Like a hobbling hunchback, this year the Royal Opera House’s simulacrum of Puccini’s Tosca bends at halts with every half a dozen paces. At Oksana Lyniv’s helm the orchestra becomes a hawk hard-pressed to crack the hail piled in its nest as swiftly-tumbling notes on flute spill like a pool of shattered glass and squawks emerge from ill-meshed horns and trumpets. Each finish is abrupt: cleared-off like objects blocking passage to a burglar. Delays are indefiable as the ensemble struggles to catch up with Tosca’s hasty actions; sour strings plié-ing like a fumbling ballerina during “Vissi d’arte” and all sections struggling to accompany the heroine as she stands staring at her murdered victim, Scarpia. “Or gli perdono,” (“Now I pardon him,”) admits the stunned protagonist – still waiting for her instrumental escorts.
Hiccoughs seem to stylise the rest of Jonathan Kent’s fifteen-year-old tired, by now intrepid incarnation of the popular Puccini opera. Revival director Amy Lane adds little to his rudimentary visuals: a gold fence sparks almost all the lustre of Rome’s Sant’Andrea della Valle Church; Cavaradossi’s aria, “E lucevan le stelle” (“And the stars were shining”) takes place with the backdrop of a giant starry sky.
Simplicity succeeds in opera on the heels of lofty greats whose luminous performances loom over uncreative elegance. Here their demeanour is misguidedly much denser than the décor.
Summoning a strength gargantuan, Riccardo Massi strives to mount a superhuman with each entrance as Cavaradossi. Final notes of lines are drawn out to the point of buckling from exhaustion in a manner scarcely feasible: “nia” in “Recondita armonia” (“Hidden harmony”) is tripled in its length and perilously pitched; the tenor’s proclamation of “Vittoria” in Act II stretches “tor” into some seven syllables. Clumsiness is the consistent feature in a skeletal embodiment apparently more focused on the execution of loud notes than realism.

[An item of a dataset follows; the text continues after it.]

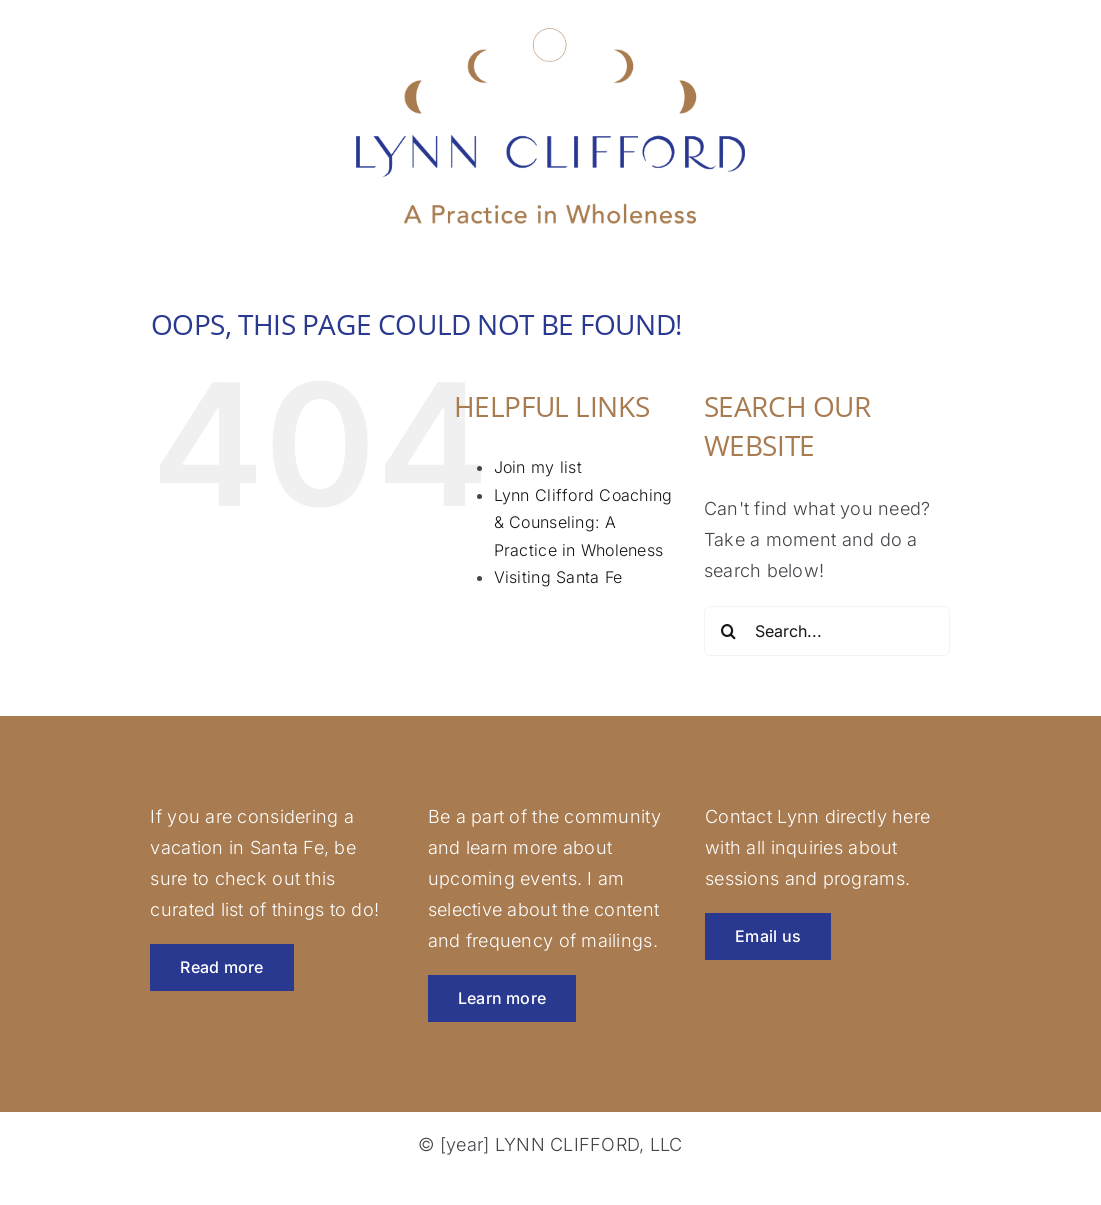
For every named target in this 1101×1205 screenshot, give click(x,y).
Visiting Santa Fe (558, 577)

Joining Massi with her flair for the far-fetched is Anna Pirozzi, the soprano portraying the titular role. Overexpression excises the tender moments in a histrionic tour de force whose excess sours notes in simple phrases like, “Lascia pria che la preghi, che l’infiori,” (“Let me first pray and offer these flowers”). Dragging the skirt of her dress to and fro, Pirozzi offers cartoon eyes in simulations of her horror. When she however lets slip the location of much-hounded political prisoner, Angelotti – “Nel pozzo, nel giardino” (“In the well, in the garden”) – she does so like a local telling a lost tourist how to reach the station. Her tone is troubled throughout “Vissi d’arte” and she starts “Sempre, con fe sincera” (“Always with true faith”) a few bars early before realising her error and resuming punctually.

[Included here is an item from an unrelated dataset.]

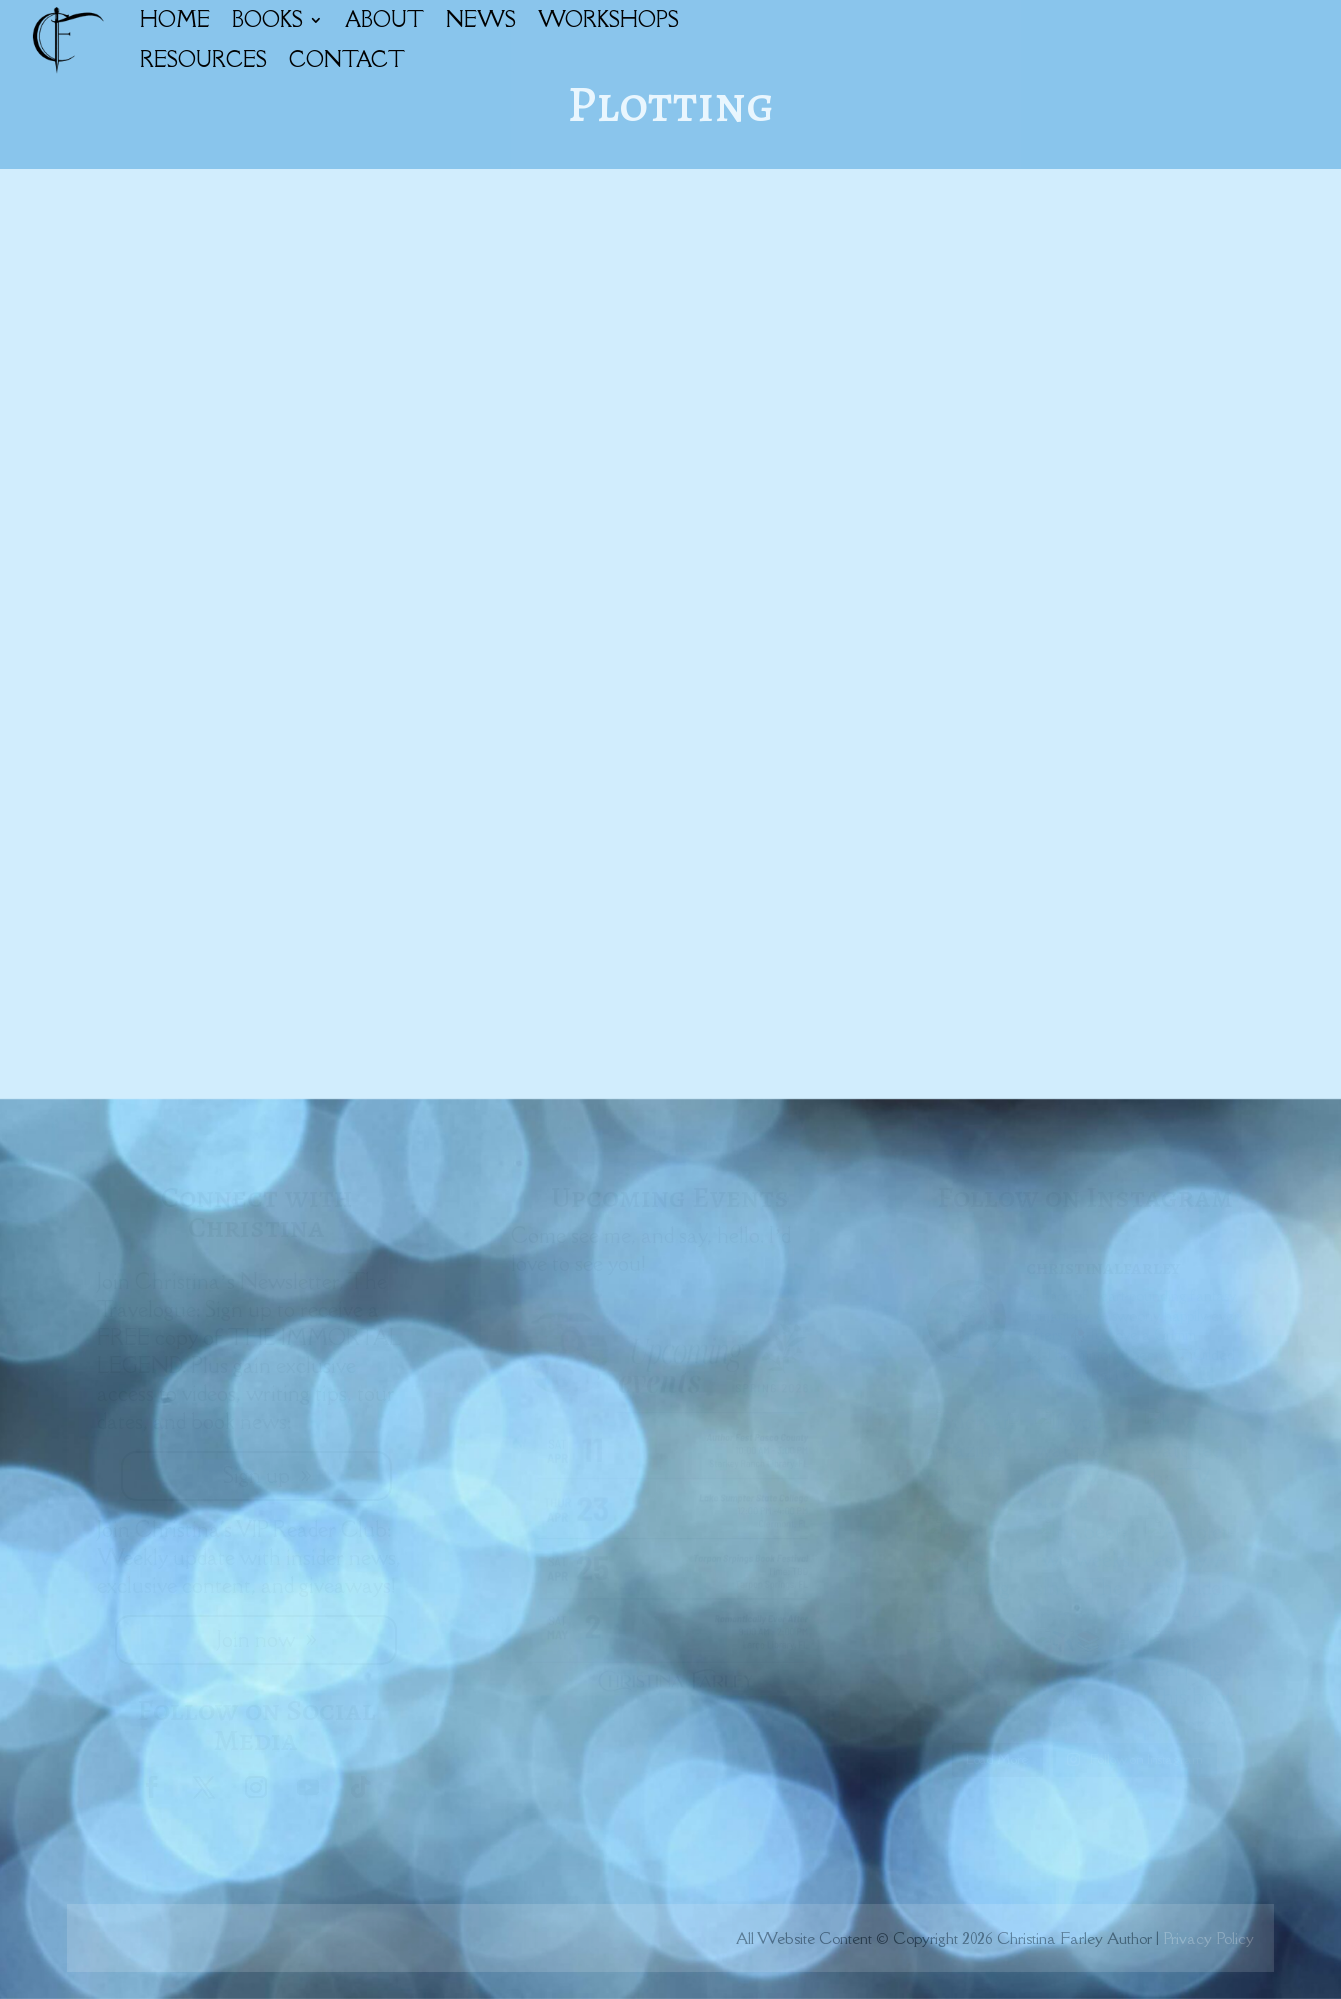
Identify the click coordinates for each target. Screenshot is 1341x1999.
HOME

Imperiousness at least imbues the Scarpia of Claudio Sgura as he deftly varnishes his villain’s threats with venomous vibrato. Self-love exudes with every one of his commands; serving his bombasticity as he instructs Sciarrone, “Le darai questo biglietto” (“Give Tosca this note”). Certain words are nevertheless oversaturated with this smugness – on the brink of stereotype as Scarpia remarks, “È vin di Spagna,” (“It’s a Spanish wine”) with a congratulating stress. Others collapse into misfired intonations. Asking Tosca which way out of Rome she and her lover plan to take (all the while knowing he will kill the latter), he extends the name with high-pitched shyness in a strangely scared “Civitavecchia”.
Devolving into serial strained notes and squeaks not unlike exclamations in a puppet show, the piece assumes the latter’s guise as errant players pop its naturalism; coating it in a display less intricately crafted than a Harrods Christmas shopping window.
But the latter would most likely be more fun to watch.